Deep time, politics, and the controversial designation of the woolly mammoth as the South Carolina state fossil
How much is doubt? Mystery? Ignorance?
— Wendell Berry
In South Carolina, a child, as the Bible says, is leading us. Where we’re headed, I’m not so sure, but we’re getting there one legislative session at a time. Some say the issue has to do with evolution; others see it as merely a ceremonial adjustment of what we honor, an addition of yet another category to our endless list of certified state symbols—folk dance, amphibian, animal, beverage, butterfly, color, gem stone, and onward, alphabetically, through over 50 categories.
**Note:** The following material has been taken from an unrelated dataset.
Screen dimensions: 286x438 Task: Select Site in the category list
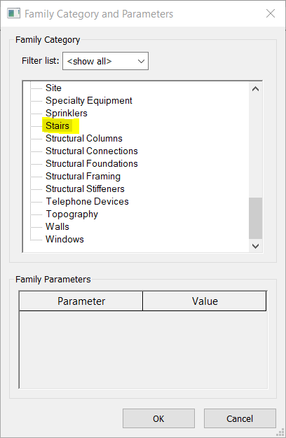coord(53,88)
What started my thinking about politics is last year, eight-year-old South Carolinian Olivia McConnell submitted a request for the South Carolina Legislature to adopt the mammoth as our state fossil. Nationally, this would not be an unusual request. South Carolina is only one of nine states without a state fossil. So on the surface, young Olivia’s request didn’t seem that radical. She explained in her letter she wanted the mammoth because she read that a fossil tooth of the extinct elephant was discovered in a South Carolina swamp by slaves in 1725, one of the earliest of such discoveries.
Once the request was formalized into a bill, a state senator filibustered the bill for several hours before concluding, “I thought we had passed a bill in the Senate putting a moratorium on official state whatever… There’s got to be a stopping point.”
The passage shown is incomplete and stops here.